·

help (EN)
werkwoord, zelfstandig naamwoord, tussenwerpsel

werkwoord “help”

infinitief help; hij helps; verleden tijd helped; volt. deelw. helped; ger. helping
  1. ondersteunen
    He helped his grandfather cook breakfast.
  2. bedienen (bij het serveren van eten of drinken)
    It is polite to help your guests to food before serving yourself.
  3. bijdragen aan
    The white paint on the walls helps make the room look brighter.
  4. niet laten (bijvoorbeeld: "ik kan het niet laten")
    We couldn’t help noticing that you were late.

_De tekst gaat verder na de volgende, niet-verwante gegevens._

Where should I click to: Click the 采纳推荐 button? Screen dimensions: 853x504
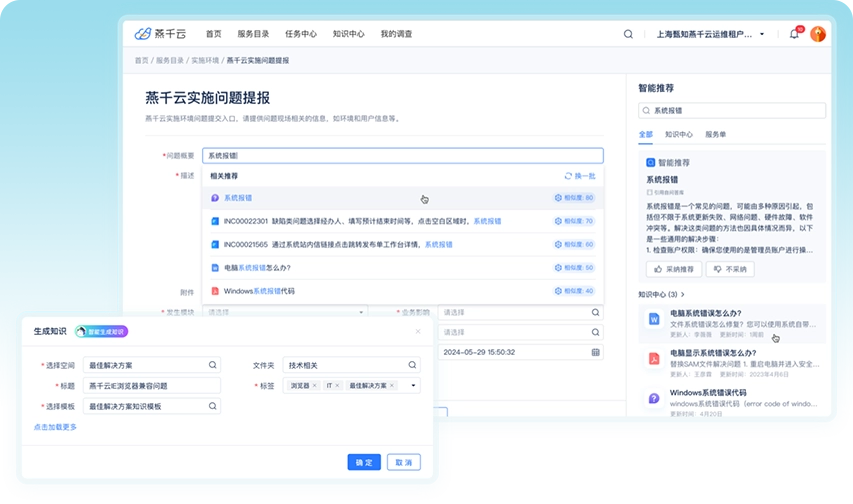(x=673, y=269)
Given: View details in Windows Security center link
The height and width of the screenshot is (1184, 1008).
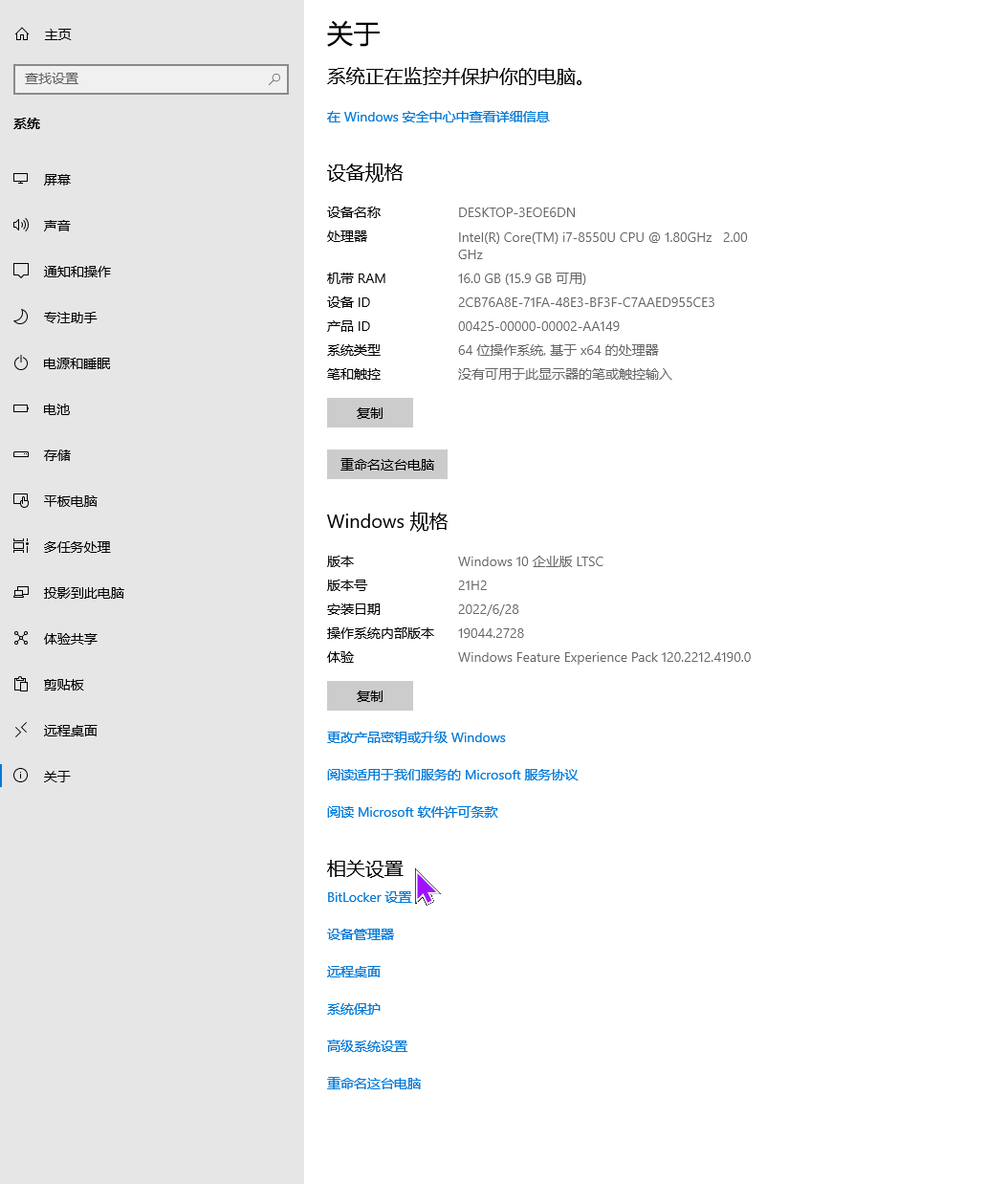Looking at the screenshot, I should 438,117.
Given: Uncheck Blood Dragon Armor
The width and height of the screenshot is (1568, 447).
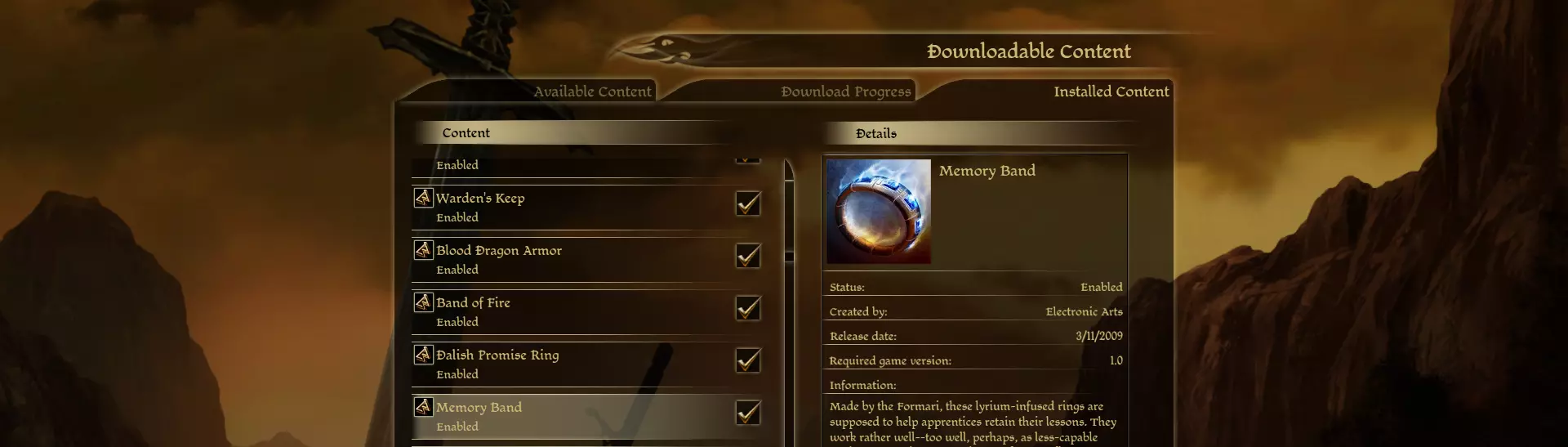Looking at the screenshot, I should coord(748,256).
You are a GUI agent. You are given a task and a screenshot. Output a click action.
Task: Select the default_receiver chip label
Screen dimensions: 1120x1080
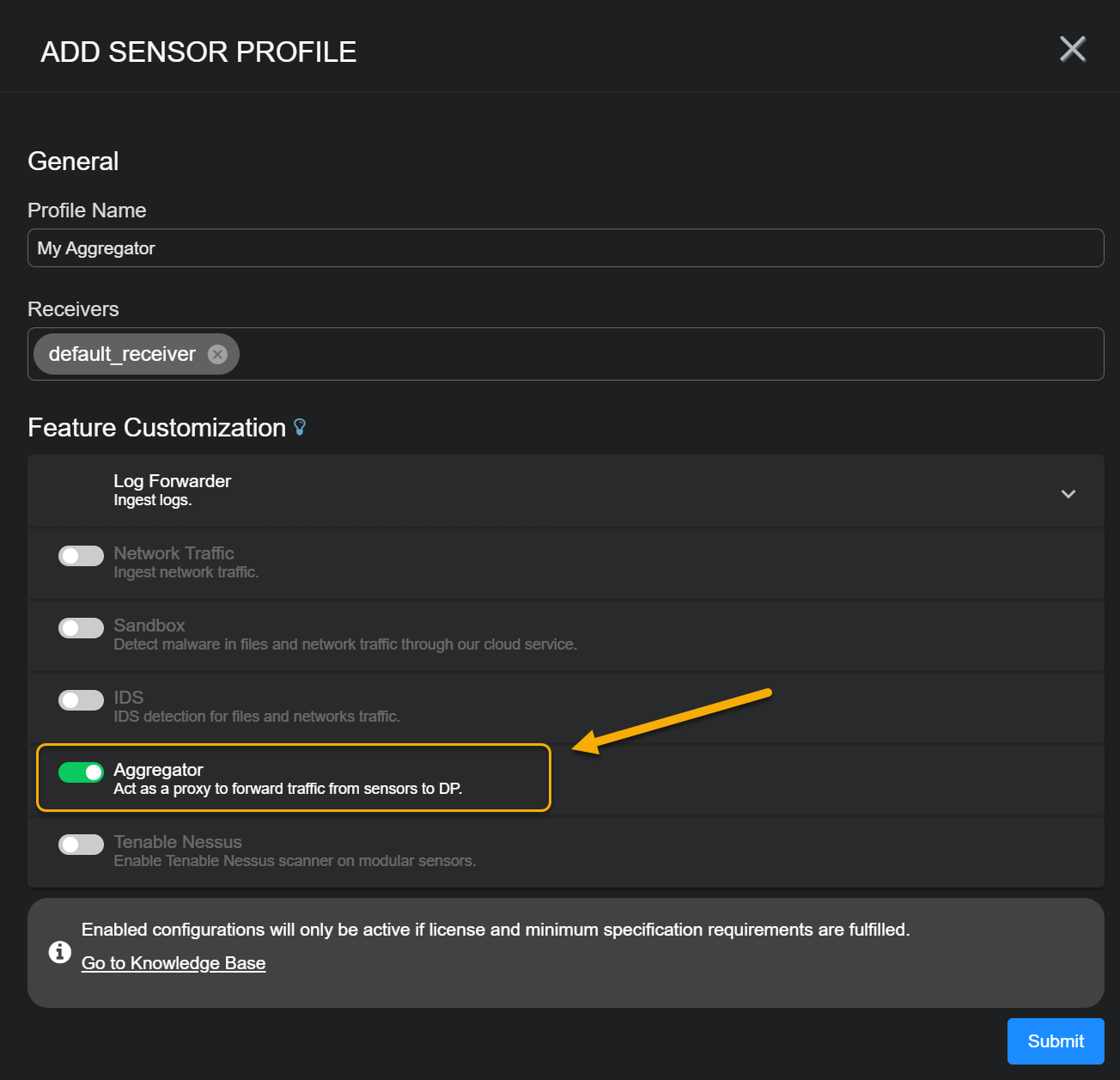click(122, 354)
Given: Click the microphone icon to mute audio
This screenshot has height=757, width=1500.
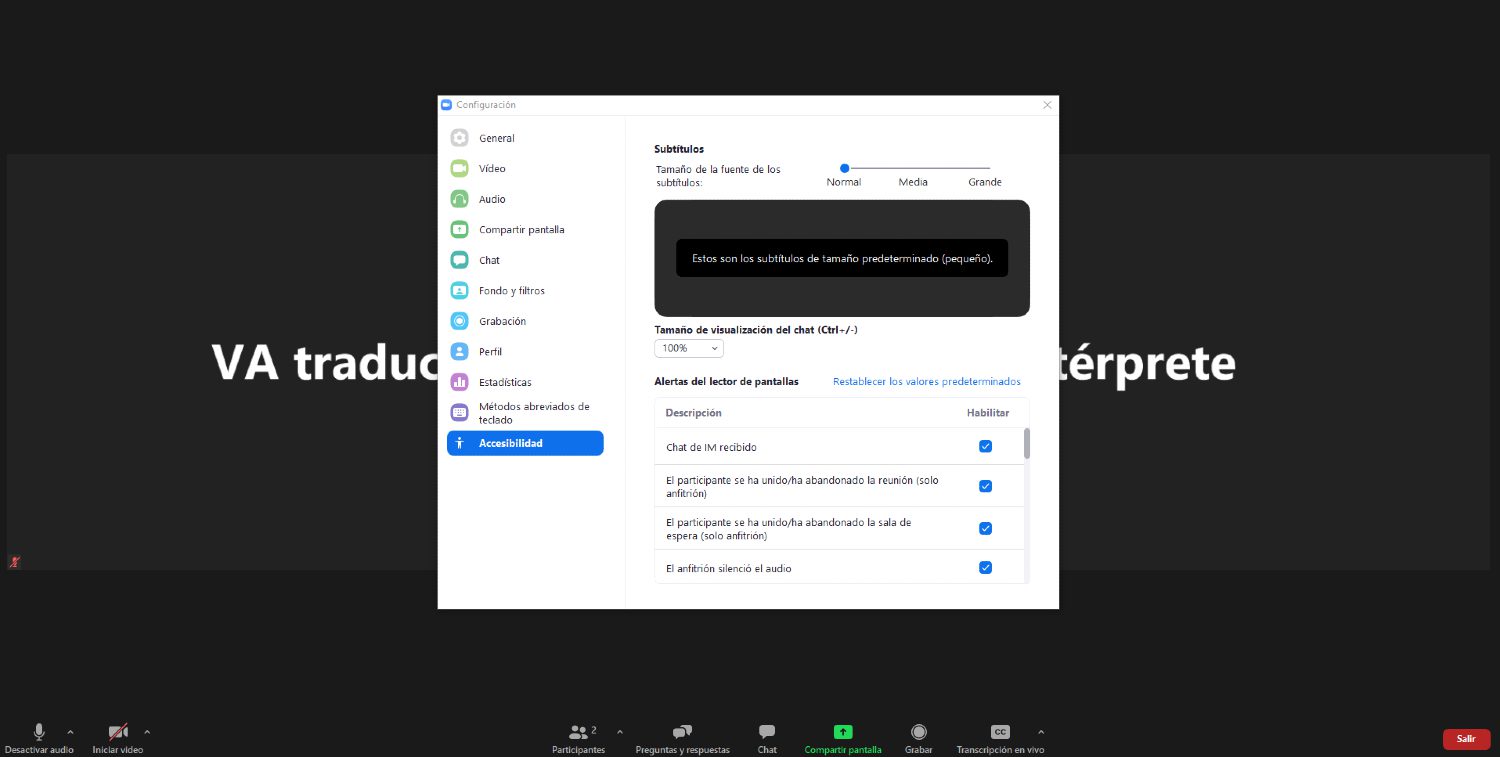Looking at the screenshot, I should coord(39,732).
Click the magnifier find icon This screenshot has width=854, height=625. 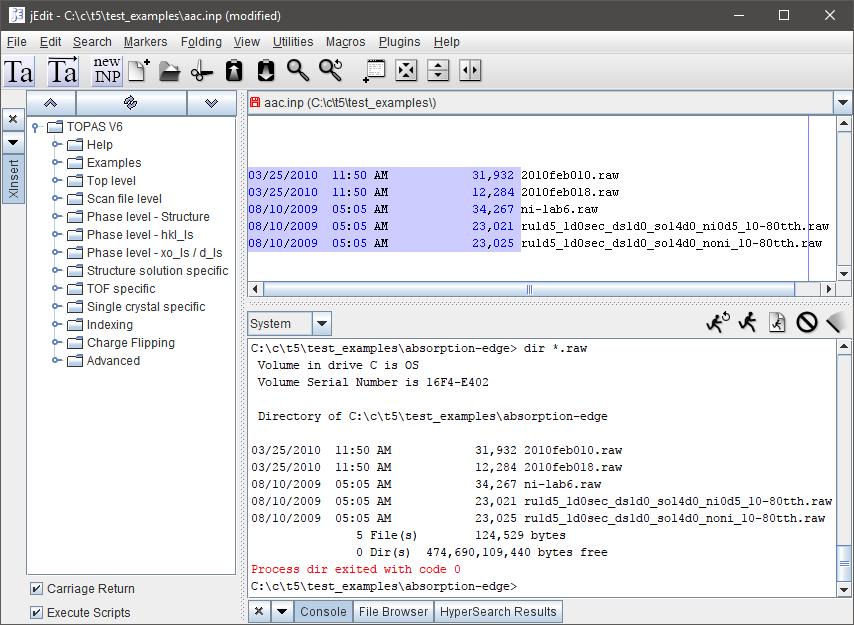pos(298,70)
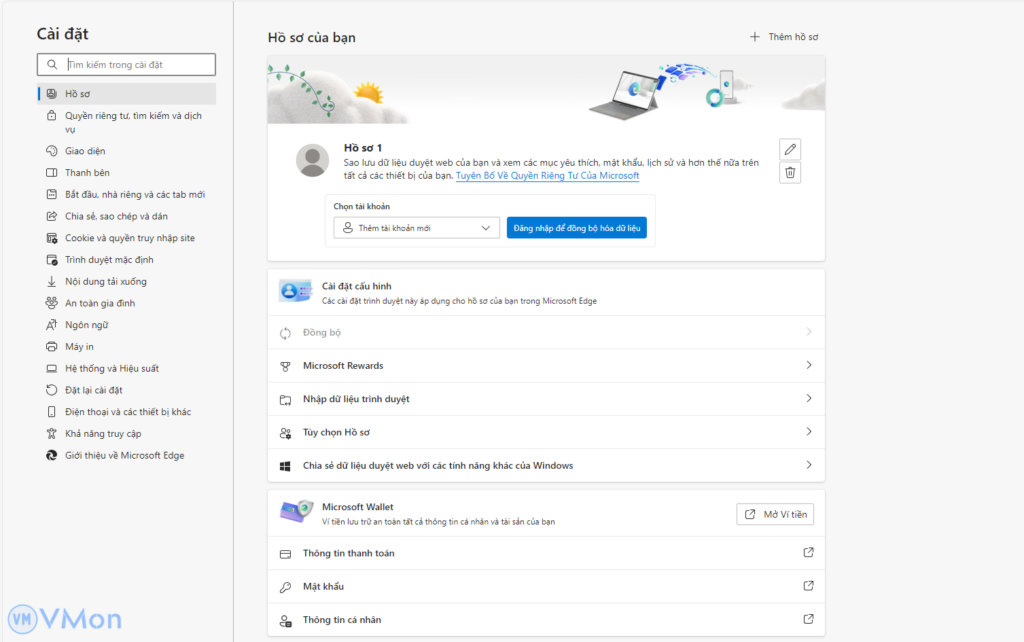The height and width of the screenshot is (642, 1024).
Task: Click the Microsoft Rewards trophy icon
Action: point(285,366)
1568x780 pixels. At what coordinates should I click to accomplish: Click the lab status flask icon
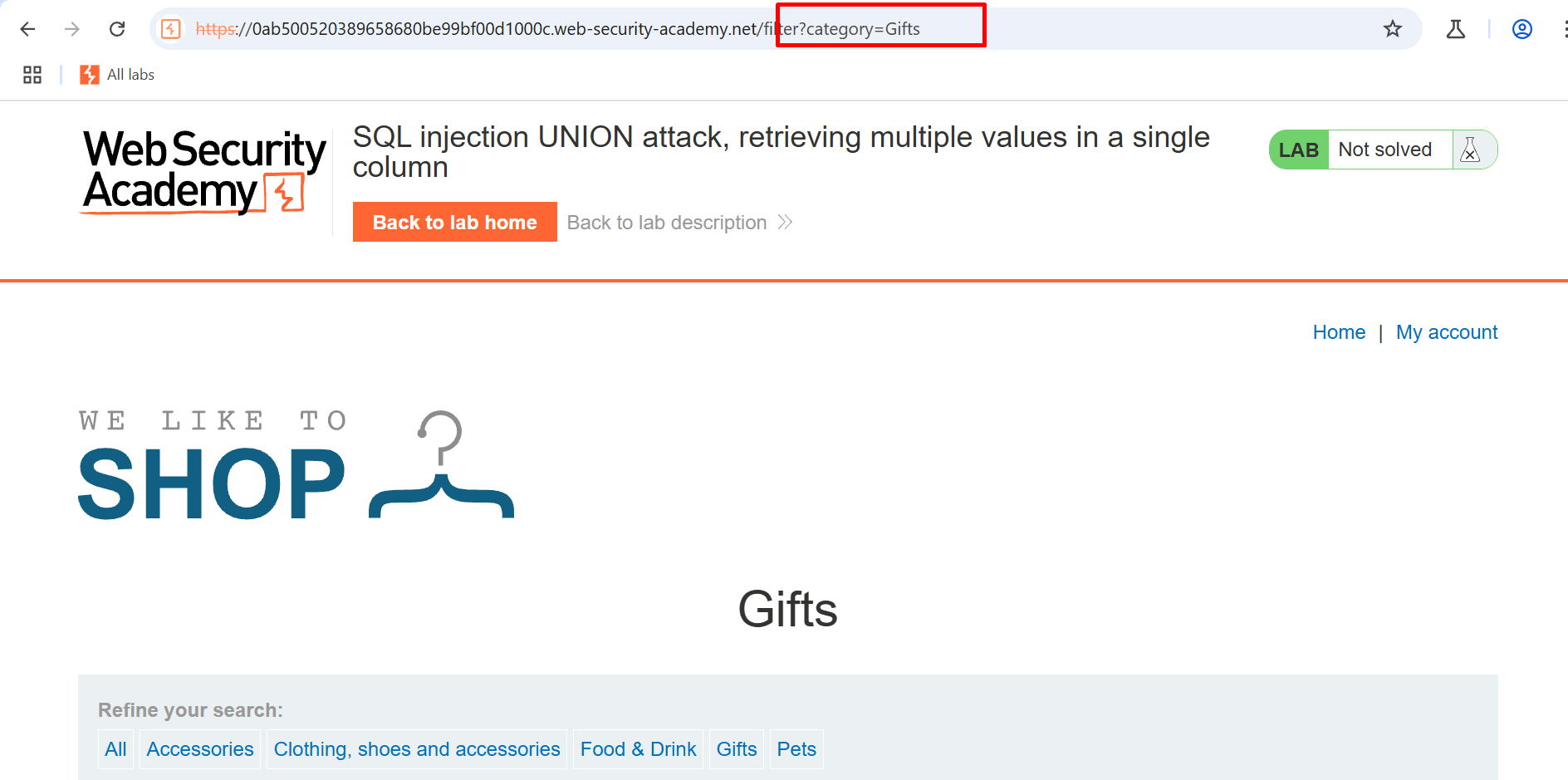pyautogui.click(x=1470, y=150)
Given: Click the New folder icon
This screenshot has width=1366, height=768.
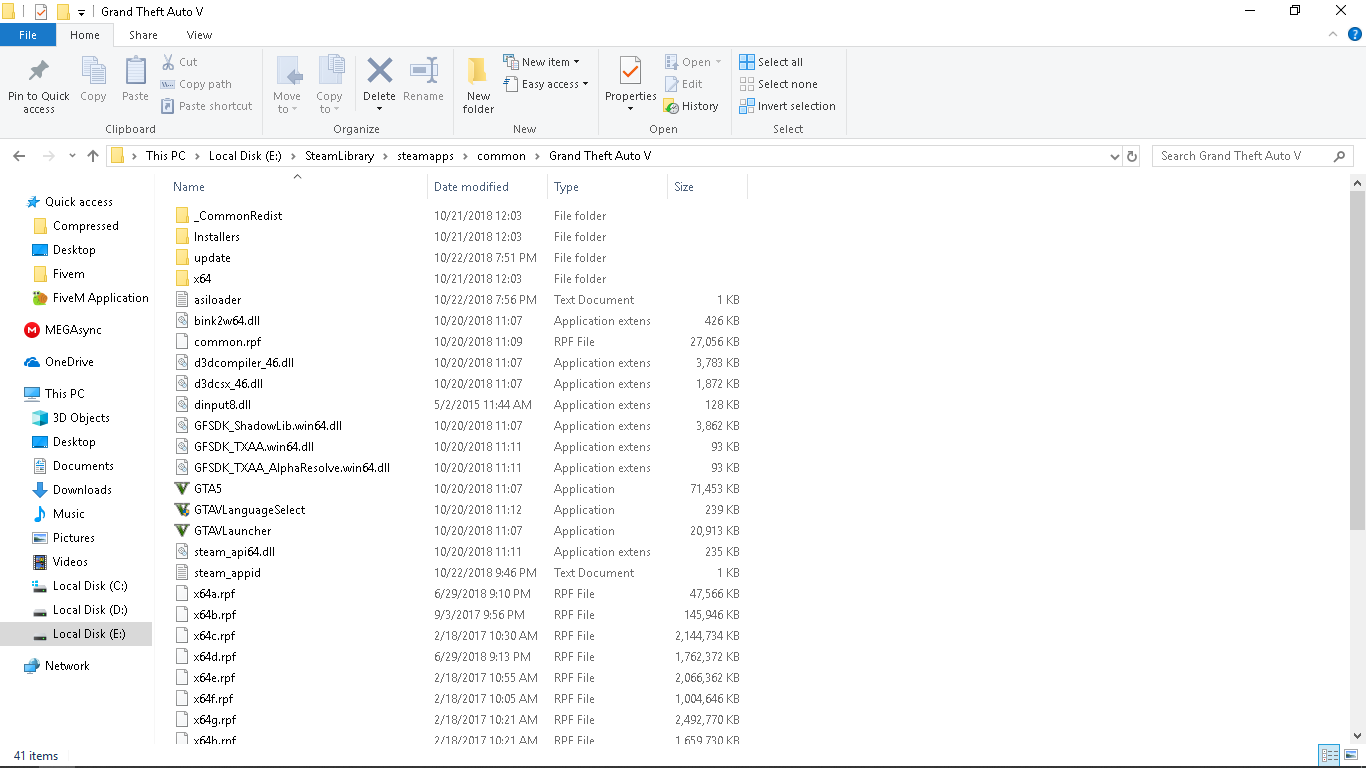Looking at the screenshot, I should [478, 72].
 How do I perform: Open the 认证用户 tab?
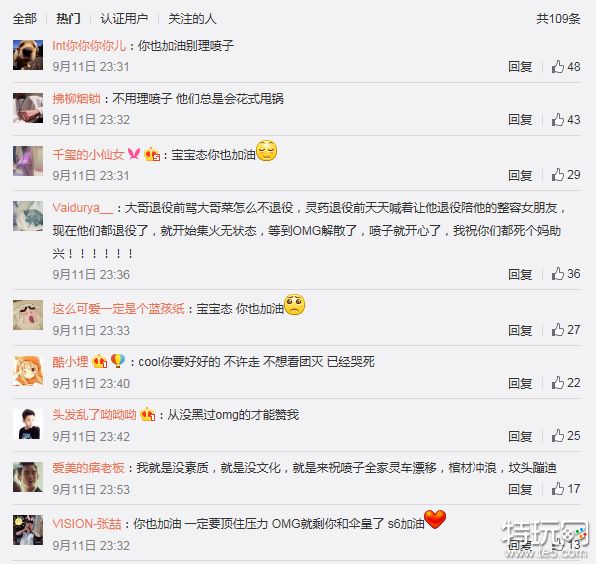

zelfstandig naamwoord “help”

enkelvoud help, meervoud helps of ontelbaar
  1. hulp
    I need some help with my homework.
  2. hulpbron (bijvoorbeeld een persoon of een hulpmiddel)
    He was a great help to me when I was moving house.
  3. helpfunctie (in software)
    I can't find anything in the help about rotating an image.
  4. studiemateriaal
    I've printed out a list of math helps.
  5. huishoudelijke hulp (voor huishoudelijk werk) / arbeidskracht (voor algemeen werk)
    The help is coming round this morning to clean.

tussenwerpsel “help”

help
  1. help!
    — Take that, you scoundrel.— Help! Robin, help!